Fig. 3. EdU labeling of wild-type and CreER strains during homeostasis.

(A) Schema for tamoxifen (TAM) administration followed by 10 days of EdU incorporation. (B) EdU florescence images for the detection of proliferating cells (left) and the quantification of spatial distribution of EdU-positive cells (right) from wild-type mice without CreER (n = 6 mice, three images from each were quantified). Distribution (%) of EdU represents the number of EdU-positive cells within a zonal layer divided by the total number of EdU-positive cells in all zones.
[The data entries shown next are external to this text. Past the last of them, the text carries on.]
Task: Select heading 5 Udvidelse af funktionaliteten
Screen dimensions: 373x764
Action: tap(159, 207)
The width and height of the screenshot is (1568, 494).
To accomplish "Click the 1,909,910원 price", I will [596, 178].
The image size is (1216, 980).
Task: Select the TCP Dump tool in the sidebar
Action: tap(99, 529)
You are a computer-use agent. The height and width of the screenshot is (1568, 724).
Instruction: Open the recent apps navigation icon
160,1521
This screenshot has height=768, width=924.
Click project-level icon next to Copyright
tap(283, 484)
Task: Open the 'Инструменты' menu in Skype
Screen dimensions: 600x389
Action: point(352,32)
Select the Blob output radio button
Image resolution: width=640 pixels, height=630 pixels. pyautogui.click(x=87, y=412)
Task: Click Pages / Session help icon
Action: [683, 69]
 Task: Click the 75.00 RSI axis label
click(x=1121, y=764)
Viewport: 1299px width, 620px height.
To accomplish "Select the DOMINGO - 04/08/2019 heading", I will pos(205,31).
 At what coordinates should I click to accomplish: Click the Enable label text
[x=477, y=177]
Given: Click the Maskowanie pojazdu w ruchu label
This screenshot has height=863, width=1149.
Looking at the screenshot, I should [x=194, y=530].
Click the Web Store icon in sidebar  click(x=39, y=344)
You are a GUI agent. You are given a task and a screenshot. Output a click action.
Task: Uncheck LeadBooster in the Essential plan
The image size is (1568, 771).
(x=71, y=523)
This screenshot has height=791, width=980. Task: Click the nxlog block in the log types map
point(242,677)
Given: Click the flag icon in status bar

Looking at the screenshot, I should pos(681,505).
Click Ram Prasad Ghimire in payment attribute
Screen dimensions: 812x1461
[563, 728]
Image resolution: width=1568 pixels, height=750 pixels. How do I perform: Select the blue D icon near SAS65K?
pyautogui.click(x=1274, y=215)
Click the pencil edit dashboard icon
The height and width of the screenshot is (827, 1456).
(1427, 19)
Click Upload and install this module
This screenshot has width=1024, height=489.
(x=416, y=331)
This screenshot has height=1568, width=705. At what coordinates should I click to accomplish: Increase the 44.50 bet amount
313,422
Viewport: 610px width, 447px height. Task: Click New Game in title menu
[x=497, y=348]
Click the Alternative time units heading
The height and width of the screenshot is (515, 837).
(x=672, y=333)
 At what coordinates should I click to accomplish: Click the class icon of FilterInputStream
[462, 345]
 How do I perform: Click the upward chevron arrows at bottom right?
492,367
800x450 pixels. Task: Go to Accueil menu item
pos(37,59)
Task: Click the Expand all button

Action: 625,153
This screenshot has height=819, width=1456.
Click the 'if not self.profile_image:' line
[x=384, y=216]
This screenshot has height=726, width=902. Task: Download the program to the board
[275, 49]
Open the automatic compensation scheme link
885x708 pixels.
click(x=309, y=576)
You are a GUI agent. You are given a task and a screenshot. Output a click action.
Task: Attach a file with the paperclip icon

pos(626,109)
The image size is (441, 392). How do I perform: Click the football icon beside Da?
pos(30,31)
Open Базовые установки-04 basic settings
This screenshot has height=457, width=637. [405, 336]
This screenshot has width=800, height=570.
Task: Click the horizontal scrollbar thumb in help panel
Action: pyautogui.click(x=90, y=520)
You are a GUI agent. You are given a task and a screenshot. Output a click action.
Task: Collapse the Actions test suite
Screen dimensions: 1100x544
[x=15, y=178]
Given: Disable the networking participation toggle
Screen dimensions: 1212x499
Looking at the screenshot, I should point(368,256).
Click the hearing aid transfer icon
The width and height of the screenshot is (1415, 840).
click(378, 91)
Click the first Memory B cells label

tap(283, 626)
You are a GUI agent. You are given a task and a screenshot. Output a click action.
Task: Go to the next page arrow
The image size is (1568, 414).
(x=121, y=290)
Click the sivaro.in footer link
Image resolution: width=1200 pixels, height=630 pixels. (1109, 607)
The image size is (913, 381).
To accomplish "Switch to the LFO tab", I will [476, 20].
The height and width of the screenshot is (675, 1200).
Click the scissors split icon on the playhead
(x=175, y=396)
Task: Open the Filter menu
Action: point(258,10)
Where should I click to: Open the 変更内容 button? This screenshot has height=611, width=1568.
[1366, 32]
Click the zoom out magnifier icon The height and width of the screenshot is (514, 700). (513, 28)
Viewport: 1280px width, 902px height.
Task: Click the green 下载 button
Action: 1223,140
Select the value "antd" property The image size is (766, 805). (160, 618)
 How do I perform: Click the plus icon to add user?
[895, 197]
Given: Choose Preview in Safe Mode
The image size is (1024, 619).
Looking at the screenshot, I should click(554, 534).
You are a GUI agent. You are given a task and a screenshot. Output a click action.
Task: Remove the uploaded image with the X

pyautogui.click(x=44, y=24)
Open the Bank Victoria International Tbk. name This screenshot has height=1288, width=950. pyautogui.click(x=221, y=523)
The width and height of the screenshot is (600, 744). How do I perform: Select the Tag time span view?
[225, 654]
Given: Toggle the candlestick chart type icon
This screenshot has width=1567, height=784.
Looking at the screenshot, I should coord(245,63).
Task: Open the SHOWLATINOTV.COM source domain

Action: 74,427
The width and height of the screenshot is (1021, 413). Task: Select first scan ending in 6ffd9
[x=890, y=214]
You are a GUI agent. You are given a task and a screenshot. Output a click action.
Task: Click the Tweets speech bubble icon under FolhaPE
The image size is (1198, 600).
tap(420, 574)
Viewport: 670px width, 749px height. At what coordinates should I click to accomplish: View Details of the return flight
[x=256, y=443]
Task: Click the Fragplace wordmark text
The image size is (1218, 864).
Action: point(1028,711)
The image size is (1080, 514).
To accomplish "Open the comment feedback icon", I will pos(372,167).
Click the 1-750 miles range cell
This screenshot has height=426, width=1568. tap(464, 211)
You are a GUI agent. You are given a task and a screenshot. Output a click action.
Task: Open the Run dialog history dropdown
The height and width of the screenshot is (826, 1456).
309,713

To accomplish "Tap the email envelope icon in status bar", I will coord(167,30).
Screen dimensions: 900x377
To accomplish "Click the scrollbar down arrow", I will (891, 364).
See methods for positional quantification methods. All images are 7 × 105 μm². (C) The same EdU analysis in Arg1.1-CreER;tdTomato mice (n = 7 mice, three images from each).(D) EdU analysis in Cyp1a2-CreER;tdTomato mice (n = 5 mice, three images from each). (E) EdU analysis in Axin2-CreER;tdTomato mice (n = 5 mice, three images from each). (F to I) The analysis from (B) to (E) was repeated after tamoxifen administration (n = 8, 9, 8, and 9 mice, respectively). Three images from each mouse were analyzed. *P < 0.05; **P < 0.01; ***P < 0.001. Error bars indicate standard error (SEM).